● Work order:
Only the lines from the one with "Select start time cell 2020-01-13 19:03:41" through the end of the data below belong in the answer, restated word for word, pictures excluded.

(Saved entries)
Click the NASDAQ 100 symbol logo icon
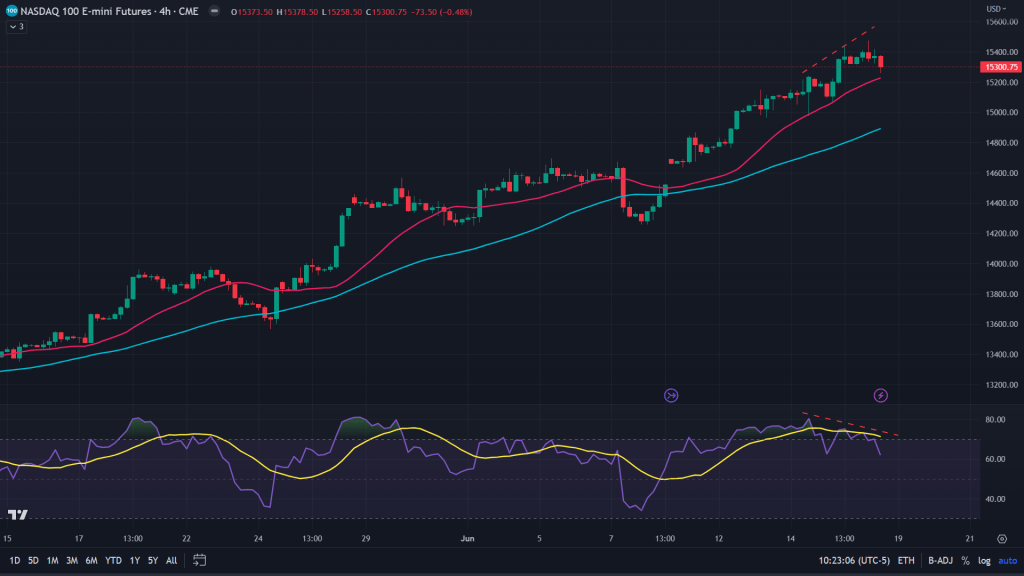Viewport: 1024px width, 576px height. click(10, 12)

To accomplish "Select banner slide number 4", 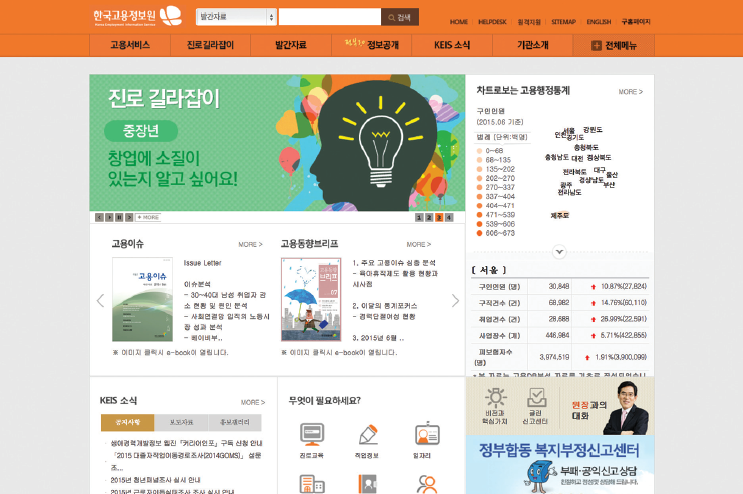I will click(x=449, y=217).
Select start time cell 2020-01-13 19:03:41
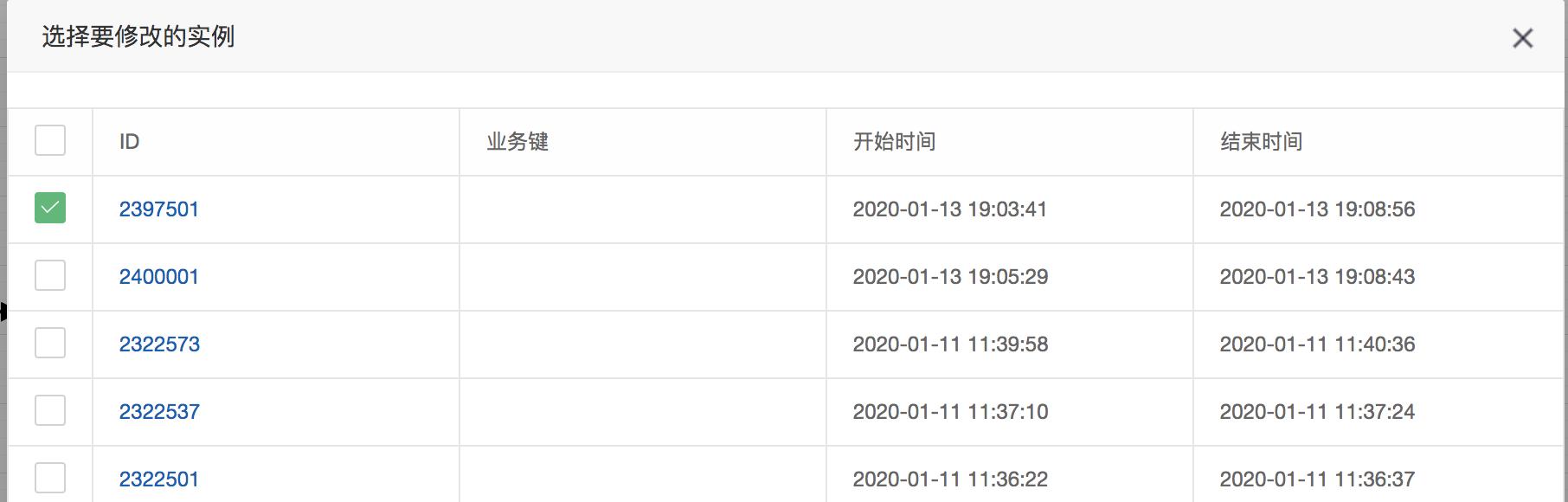This screenshot has height=502, width=1568. click(950, 209)
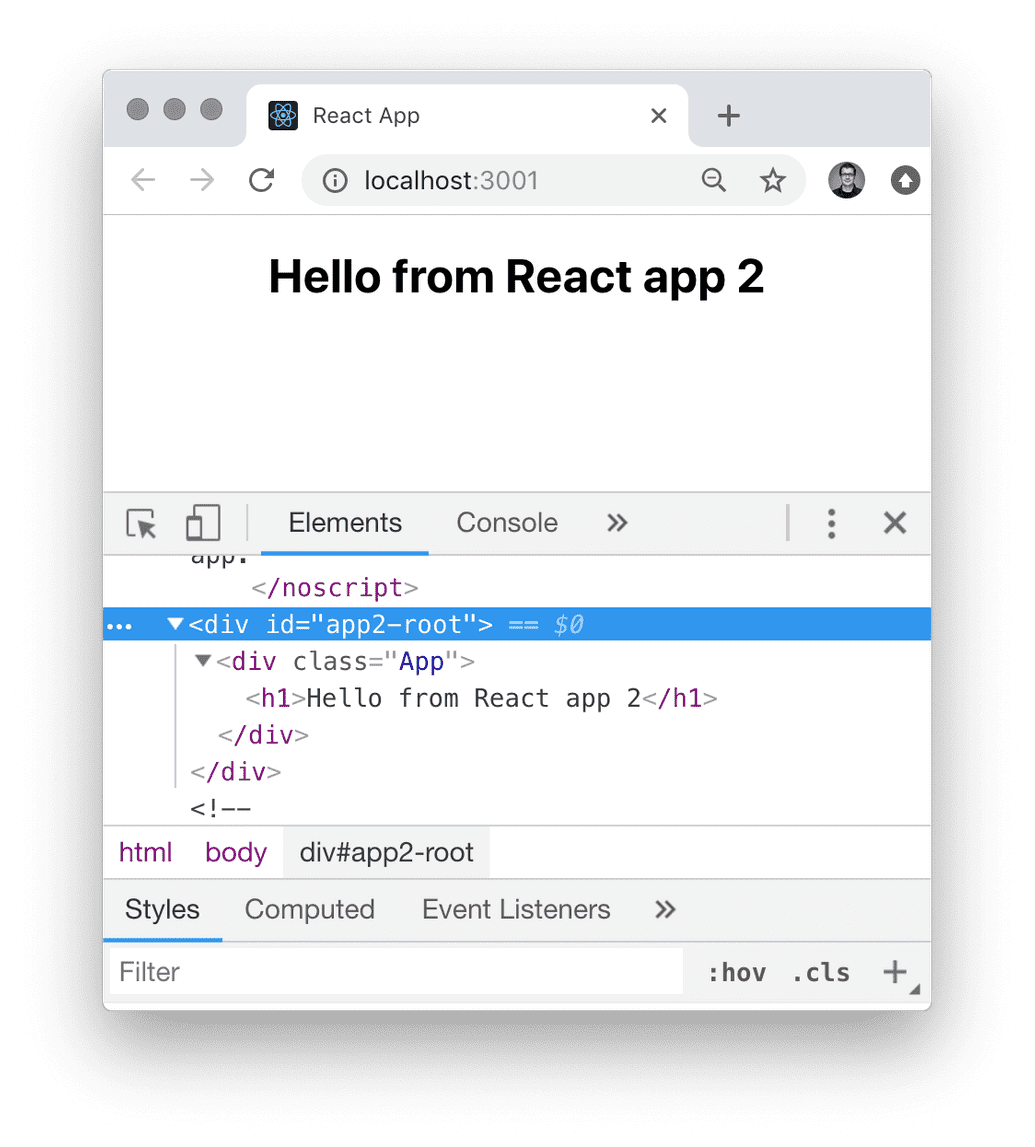1035x1147 pixels.
Task: Select body in the breadcrumb bar
Action: [235, 852]
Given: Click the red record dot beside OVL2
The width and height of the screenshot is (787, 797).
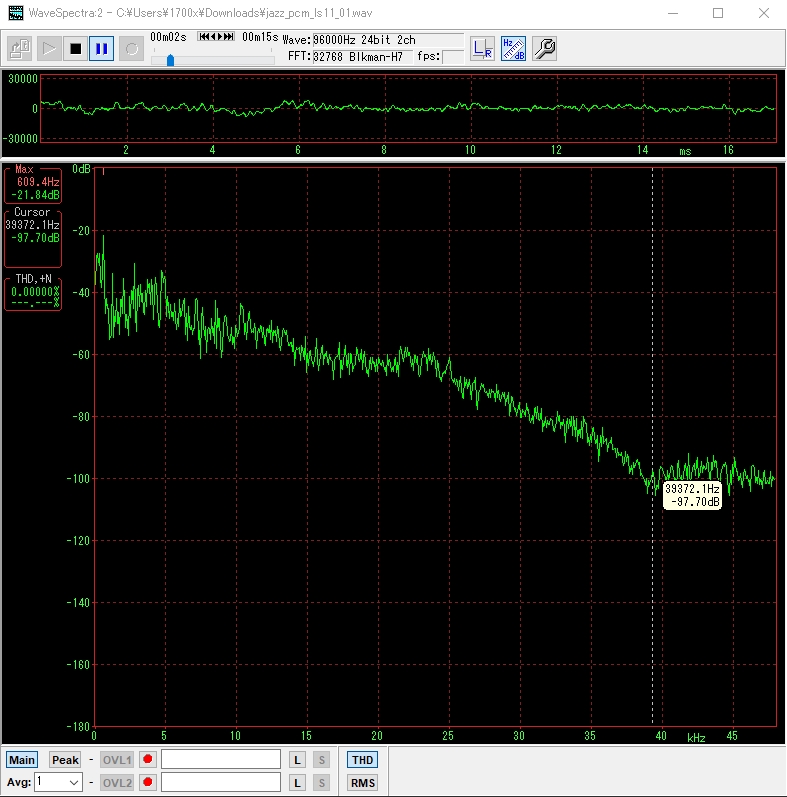Looking at the screenshot, I should coord(148,782).
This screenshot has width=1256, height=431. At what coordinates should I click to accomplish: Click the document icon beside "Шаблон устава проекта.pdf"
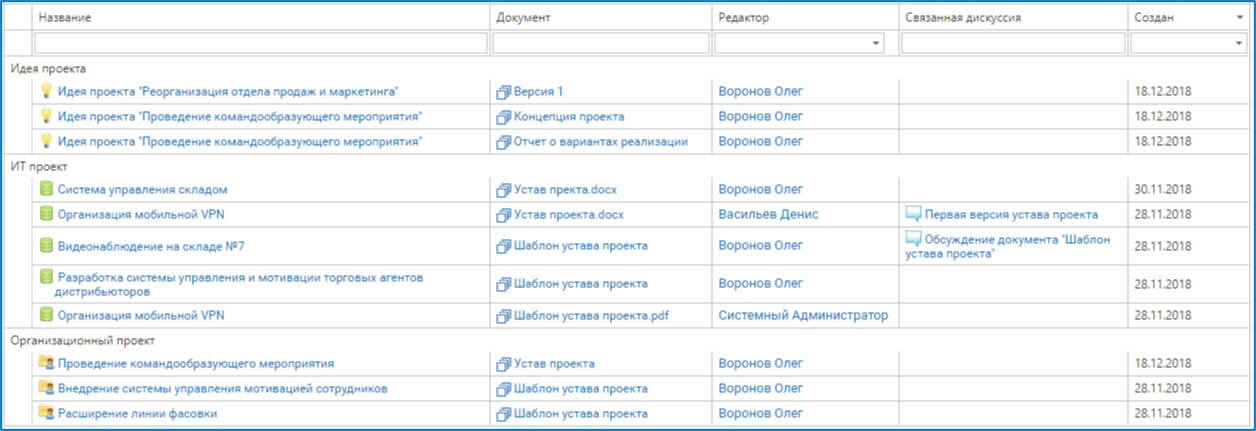point(504,316)
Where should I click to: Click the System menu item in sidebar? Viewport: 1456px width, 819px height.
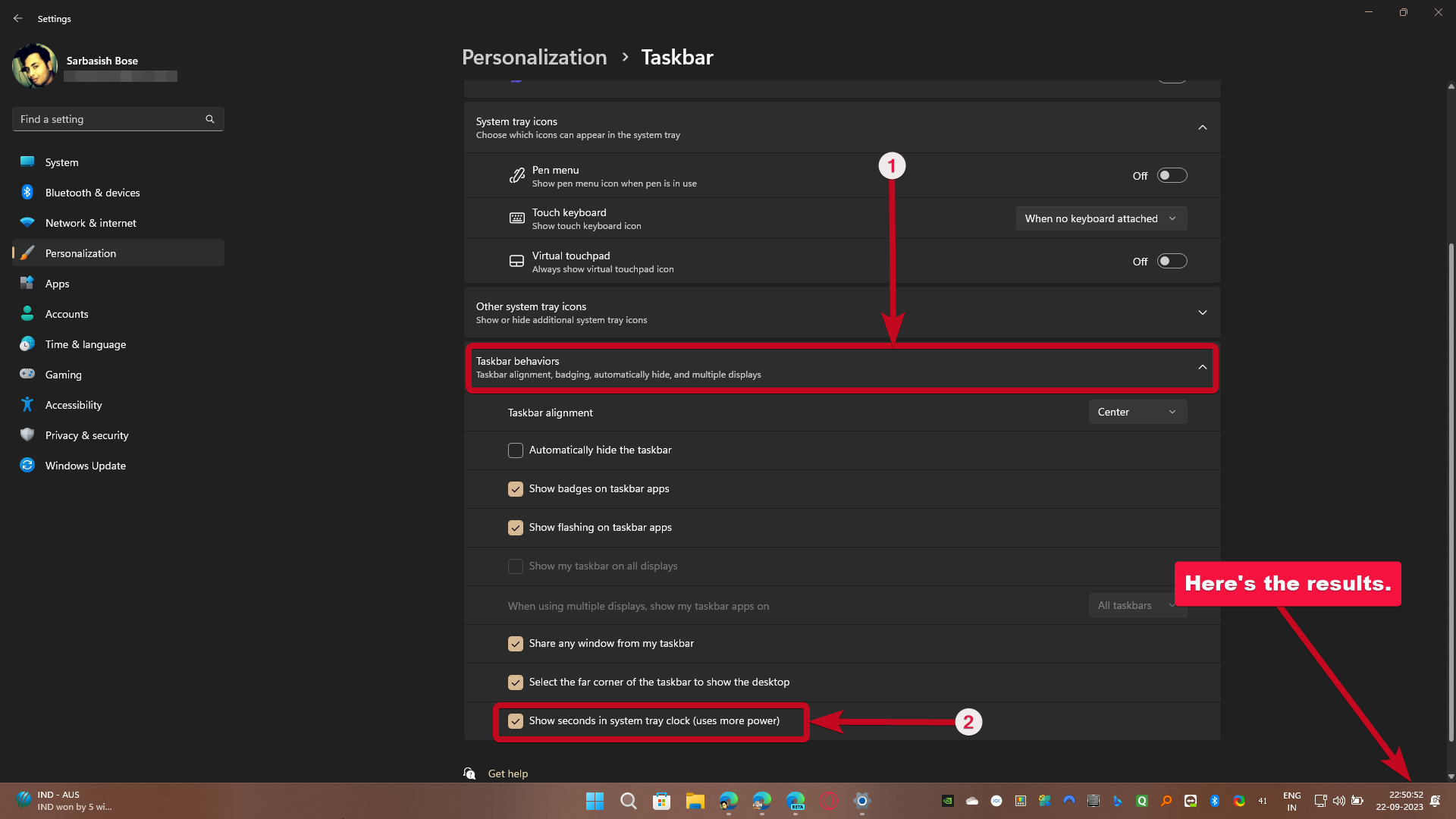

● Answer for this exercise:
Select start time cell 2020-01-13 19:03:41
This screenshot has height=502, width=1568. click(950, 209)
1035x1147 pixels.
Task: Select body in the breadcrumb bar
Action: [235, 852]
Given: Click the red record dot beside OVL2
The width and height of the screenshot is (787, 797).
Looking at the screenshot, I should coord(148,782).
This screenshot has width=1256, height=431. At what coordinates should I click to accomplish: Click the document icon beside "Шаблон устава проекта.pdf"
point(504,316)
Where should I click to: Click the System menu item in sidebar? Viewport: 1456px width, 819px height.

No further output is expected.